6. Enter your information into your A/B testing software

Once you have determined and set up the above items, plug all of your information into your A/B testing software and set the test to run. Most software should do the work of evenly and randomly dividing your test audience into groups A and B for you, so you shouldn’t have to worry about this part of the testing process.

7. Let the test run long enough to produce meaningful results

The amount of time your test should run can vary by type of variable, your usual site traffic, and other factors. For instance, SEO updates take longer to populate and may take a few months of testing to relay significant results, whereas a high-traffic site that is testing the placement of a CTA button will likely need a much shorter amount of time to determine which variation works better. Think about your users and their experience on the site to determine the proper amount of time to let your test run.

After Running Your A/B Test

After your test has concluded, there are a few additional steps you should take to ensure you are getting the most out of the process:

8. Analyze the results of your test

Of course, once a test is concluded you should look at the results. Most testing tools will very clearly spell out which variation was the more successful of the two, but you should also look at any more granular data provided to give yourself a clearer picture. If the results were surprising to you, consider what may have caused them to turn out this way. Perhaps you assumed a more clean design would appeal to your customers, but they actually went for a variation with more abundant, striking imagery. Do your products simply require more visual representation to be enticing? Does having more imagery make your business seem more trustworthy?

9. Pay attention to statistical significance

When conducting A/B testing, there is a risk of random chance influencing the outcome. However, today’s testing platforms automatically account for this variance using statistical calculations that factor in relevant data, such as the number of site visitors included in your experiment (sample size) and differences in conversion rates between your test groups. When looking at the statistical significance, the output is typically:

  • A percentage that more or less represents how solid the findings are; 90% or more is pretty solid, while less than 90% is not.
  • A range of conversion rates known as the “confidence interval.” This represents the range in conversion rates that you might observe long-term or in repeated sampling of your site visitors. It indicates that 95 out of 100 similar samples will fall within this range.

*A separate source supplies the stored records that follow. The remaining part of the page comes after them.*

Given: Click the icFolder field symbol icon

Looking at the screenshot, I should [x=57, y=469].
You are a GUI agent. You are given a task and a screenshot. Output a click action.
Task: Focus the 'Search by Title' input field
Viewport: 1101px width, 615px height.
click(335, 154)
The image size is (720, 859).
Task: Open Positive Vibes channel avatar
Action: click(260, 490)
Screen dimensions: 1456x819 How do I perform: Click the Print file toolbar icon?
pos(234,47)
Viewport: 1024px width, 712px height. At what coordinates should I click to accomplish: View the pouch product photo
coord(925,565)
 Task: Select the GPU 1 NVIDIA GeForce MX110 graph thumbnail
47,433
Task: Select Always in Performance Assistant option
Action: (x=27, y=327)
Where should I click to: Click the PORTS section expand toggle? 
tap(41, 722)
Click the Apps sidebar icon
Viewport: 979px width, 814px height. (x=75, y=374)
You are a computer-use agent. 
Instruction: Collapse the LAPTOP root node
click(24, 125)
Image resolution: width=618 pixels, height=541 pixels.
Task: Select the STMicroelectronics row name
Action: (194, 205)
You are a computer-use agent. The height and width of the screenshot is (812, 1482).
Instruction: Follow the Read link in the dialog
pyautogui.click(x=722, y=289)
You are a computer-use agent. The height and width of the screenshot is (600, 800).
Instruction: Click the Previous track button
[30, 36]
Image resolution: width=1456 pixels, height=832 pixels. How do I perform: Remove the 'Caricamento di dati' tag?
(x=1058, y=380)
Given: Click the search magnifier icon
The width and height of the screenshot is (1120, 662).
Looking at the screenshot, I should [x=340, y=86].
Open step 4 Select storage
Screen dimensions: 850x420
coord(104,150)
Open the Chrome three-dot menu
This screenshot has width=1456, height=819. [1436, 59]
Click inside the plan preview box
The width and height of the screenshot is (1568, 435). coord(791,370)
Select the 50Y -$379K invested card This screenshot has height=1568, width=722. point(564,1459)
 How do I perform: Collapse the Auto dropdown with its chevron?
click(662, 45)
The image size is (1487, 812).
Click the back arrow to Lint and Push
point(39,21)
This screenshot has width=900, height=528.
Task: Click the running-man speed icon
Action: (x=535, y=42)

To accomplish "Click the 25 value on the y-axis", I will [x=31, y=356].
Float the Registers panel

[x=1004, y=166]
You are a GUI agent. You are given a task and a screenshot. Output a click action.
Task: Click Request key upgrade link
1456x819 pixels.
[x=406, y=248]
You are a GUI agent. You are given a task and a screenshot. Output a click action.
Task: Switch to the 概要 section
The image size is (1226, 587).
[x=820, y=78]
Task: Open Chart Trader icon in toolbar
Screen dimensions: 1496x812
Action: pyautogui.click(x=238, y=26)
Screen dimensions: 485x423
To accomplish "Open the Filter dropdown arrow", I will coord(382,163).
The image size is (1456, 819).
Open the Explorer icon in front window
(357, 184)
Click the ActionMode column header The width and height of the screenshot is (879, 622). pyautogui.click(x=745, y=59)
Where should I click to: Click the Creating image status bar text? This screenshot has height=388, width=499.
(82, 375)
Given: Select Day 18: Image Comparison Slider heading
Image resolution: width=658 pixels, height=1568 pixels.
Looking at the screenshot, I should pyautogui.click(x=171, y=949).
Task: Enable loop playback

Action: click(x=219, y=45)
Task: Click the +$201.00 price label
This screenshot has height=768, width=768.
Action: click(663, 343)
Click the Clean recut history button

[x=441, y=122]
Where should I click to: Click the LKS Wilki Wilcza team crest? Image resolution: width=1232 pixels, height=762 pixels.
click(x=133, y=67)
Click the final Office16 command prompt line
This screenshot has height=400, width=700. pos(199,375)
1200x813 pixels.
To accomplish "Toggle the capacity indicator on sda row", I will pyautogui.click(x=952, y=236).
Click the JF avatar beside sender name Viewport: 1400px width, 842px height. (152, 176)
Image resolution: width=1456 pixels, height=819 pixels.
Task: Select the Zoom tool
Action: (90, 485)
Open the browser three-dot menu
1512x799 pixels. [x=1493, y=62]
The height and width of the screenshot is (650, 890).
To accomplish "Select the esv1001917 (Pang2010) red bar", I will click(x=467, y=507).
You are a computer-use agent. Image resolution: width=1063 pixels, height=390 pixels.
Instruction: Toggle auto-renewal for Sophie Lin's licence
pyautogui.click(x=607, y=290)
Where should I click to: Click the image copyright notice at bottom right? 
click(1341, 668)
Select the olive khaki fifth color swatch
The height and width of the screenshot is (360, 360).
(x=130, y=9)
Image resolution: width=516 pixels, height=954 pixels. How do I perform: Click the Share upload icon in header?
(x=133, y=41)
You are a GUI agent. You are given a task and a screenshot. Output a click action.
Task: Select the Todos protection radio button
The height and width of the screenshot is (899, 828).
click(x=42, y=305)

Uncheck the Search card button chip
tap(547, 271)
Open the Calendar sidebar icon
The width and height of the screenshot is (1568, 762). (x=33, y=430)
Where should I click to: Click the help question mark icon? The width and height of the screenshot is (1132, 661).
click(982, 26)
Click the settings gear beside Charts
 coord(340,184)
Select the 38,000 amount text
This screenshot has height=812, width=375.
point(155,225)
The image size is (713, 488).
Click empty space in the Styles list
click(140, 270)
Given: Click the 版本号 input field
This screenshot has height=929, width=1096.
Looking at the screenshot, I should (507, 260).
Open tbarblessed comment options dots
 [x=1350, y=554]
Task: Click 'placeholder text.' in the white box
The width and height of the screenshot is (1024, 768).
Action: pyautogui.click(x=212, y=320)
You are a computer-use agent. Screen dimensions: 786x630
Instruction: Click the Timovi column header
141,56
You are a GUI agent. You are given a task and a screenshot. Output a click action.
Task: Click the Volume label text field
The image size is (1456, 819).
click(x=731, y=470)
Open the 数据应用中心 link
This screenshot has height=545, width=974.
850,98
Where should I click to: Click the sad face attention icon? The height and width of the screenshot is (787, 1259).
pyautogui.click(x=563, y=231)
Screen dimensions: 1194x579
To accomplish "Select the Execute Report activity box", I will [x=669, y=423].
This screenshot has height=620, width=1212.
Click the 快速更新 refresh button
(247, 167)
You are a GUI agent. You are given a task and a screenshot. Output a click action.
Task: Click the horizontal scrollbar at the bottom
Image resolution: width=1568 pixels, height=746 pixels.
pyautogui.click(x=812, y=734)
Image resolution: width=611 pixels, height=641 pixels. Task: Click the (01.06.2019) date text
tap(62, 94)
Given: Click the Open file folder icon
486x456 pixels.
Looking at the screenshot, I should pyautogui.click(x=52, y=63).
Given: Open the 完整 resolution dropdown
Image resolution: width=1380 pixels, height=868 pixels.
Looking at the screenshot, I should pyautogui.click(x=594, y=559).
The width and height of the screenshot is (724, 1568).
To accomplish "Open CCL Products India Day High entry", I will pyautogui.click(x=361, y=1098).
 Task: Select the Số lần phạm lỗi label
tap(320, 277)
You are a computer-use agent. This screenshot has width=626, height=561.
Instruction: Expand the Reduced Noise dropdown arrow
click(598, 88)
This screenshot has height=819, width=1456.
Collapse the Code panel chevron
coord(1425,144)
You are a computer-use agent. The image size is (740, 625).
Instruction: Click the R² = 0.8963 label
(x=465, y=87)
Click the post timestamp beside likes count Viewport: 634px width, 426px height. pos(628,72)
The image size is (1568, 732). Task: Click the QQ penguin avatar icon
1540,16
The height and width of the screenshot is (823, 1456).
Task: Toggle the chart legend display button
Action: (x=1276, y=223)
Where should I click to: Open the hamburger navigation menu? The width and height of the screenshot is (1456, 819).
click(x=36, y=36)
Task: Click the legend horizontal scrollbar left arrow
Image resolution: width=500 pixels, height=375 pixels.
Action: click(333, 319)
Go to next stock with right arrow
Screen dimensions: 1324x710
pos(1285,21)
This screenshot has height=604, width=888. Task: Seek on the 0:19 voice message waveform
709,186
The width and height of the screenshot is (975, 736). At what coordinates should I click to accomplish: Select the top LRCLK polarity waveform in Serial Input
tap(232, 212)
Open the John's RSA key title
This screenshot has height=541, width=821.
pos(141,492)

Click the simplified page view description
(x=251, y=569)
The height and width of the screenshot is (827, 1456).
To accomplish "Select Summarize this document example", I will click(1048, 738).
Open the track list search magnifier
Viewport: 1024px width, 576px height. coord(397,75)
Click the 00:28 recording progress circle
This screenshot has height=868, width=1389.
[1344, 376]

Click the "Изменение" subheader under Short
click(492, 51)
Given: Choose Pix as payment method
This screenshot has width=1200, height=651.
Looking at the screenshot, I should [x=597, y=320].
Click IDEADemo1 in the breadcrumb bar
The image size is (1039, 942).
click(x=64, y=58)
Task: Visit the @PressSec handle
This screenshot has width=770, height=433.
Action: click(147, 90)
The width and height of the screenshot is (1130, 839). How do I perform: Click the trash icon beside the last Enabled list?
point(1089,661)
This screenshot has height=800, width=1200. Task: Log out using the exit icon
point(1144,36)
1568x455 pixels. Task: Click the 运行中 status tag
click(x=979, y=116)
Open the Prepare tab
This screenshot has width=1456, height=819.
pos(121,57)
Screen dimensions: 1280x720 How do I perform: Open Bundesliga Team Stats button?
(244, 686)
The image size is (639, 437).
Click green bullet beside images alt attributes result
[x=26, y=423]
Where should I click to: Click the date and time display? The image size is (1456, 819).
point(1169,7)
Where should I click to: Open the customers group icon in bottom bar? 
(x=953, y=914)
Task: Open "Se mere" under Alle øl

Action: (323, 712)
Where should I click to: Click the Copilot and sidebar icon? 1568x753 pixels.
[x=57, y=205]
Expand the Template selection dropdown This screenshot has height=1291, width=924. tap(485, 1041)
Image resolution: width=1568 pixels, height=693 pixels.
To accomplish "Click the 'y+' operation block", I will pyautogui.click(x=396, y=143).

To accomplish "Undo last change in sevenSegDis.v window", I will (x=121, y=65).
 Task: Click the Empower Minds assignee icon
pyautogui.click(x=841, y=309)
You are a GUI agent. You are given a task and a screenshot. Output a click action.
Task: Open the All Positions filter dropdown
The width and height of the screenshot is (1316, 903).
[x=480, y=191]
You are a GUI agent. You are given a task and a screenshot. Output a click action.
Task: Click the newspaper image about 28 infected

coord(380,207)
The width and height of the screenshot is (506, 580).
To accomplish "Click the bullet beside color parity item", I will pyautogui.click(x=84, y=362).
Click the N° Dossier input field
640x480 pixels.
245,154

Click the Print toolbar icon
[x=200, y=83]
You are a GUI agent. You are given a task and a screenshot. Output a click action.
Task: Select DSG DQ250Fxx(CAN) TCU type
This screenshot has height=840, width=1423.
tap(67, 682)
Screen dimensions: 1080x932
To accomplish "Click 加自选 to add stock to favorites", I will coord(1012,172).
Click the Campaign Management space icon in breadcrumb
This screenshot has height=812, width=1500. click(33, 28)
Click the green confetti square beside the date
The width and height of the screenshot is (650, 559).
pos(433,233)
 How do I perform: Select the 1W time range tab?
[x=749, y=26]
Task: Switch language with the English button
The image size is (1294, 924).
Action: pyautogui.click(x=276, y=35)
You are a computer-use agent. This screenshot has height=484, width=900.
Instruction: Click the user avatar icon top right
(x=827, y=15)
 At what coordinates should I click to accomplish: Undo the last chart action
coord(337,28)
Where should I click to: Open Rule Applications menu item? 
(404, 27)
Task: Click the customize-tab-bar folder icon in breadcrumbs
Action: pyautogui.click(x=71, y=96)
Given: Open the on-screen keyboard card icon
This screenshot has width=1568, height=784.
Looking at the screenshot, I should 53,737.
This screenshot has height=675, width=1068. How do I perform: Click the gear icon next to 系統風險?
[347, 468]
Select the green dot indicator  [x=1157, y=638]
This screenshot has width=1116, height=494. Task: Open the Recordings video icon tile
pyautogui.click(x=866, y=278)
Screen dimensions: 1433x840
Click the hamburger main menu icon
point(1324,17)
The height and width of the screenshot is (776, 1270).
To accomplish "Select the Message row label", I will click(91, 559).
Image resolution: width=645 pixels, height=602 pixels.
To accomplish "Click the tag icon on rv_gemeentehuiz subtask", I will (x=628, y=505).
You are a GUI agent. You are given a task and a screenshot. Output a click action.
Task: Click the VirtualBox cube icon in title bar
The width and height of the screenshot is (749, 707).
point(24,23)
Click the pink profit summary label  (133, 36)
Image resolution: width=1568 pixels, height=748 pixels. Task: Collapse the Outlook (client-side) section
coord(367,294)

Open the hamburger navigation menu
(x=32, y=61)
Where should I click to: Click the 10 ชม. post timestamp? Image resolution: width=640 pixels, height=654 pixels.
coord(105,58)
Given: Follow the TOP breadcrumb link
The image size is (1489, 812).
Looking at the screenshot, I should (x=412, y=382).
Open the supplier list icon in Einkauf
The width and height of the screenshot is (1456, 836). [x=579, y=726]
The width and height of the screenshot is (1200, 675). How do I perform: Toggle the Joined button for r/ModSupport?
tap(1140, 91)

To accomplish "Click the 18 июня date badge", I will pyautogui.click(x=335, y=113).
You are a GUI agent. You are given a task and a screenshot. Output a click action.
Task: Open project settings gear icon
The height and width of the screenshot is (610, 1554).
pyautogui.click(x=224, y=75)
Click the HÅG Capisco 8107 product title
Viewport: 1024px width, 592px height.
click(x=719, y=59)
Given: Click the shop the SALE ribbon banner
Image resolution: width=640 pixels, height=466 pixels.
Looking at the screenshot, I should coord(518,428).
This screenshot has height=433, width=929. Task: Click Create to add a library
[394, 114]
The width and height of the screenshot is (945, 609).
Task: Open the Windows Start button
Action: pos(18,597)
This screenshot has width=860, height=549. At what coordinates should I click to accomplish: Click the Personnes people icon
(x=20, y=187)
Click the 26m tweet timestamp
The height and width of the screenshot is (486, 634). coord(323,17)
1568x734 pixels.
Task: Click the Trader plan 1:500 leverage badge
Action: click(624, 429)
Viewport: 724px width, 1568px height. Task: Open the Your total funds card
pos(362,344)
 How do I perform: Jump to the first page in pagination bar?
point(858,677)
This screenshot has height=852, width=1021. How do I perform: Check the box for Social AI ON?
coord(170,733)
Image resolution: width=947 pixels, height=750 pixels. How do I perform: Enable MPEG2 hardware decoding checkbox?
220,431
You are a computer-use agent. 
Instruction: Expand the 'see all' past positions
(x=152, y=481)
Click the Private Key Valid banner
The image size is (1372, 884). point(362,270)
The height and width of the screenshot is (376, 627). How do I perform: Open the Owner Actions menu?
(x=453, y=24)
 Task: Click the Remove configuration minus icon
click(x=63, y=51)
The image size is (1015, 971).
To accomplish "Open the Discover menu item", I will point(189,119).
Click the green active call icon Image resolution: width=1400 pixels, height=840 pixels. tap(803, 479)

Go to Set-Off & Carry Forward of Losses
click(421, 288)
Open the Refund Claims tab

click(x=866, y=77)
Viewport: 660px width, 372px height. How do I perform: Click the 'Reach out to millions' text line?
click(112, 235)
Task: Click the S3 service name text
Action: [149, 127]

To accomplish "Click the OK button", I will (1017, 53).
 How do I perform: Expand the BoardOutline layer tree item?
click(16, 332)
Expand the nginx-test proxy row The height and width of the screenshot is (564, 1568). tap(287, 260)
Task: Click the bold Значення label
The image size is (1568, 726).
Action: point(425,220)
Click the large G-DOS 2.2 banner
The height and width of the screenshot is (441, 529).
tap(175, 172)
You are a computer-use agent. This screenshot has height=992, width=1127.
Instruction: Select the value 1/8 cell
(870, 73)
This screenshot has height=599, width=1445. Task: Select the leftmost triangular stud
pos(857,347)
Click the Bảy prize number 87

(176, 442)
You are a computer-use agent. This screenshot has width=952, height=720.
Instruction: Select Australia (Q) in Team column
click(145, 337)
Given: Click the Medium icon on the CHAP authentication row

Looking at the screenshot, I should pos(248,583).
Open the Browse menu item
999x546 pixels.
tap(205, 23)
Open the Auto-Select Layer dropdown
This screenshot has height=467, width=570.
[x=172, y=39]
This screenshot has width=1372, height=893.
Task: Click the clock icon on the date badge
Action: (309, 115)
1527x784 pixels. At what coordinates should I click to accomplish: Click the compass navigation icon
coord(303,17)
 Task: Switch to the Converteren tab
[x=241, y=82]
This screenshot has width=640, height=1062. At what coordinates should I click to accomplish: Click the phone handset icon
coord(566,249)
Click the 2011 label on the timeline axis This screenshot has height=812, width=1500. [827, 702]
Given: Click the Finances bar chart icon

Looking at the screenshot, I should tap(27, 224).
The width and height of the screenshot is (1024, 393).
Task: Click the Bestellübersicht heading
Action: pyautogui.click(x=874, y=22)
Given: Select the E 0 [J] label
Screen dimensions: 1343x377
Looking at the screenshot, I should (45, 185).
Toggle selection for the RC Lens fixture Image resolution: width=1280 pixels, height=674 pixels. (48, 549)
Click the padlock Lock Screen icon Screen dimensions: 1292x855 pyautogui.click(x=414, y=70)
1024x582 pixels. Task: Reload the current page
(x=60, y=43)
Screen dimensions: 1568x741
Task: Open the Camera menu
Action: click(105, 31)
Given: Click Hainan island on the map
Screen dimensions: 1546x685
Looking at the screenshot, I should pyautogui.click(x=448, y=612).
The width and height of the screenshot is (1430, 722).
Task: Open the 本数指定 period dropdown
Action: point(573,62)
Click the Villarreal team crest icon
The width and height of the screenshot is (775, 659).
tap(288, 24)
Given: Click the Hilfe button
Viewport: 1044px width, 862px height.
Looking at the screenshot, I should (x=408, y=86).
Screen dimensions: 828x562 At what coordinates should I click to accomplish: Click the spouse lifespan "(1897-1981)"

10. Decide what action(s) to take

Now that your test is complete and you have looked through the results with a critical eye, you can decide which action to take next. If you’ve got a clear winner, update your site to reflect the improved experience and enjoy the added dollars your site will make as a result. If your test results were very close for both variations, consider whether the work to implement a change is really needed, or whether you need to re-analyze your variables and run another test.

In Conclusion

While A/B testing may seem like a complicated process at first glance, it’s not too difficult to get started—once you’ve set up the groundwork, most A/B testing platforms manage the logistics behind running a successful test for you. With a clearer understanding of how to approach A/B testing, you can run tests that provide you with meaningful and actionable results.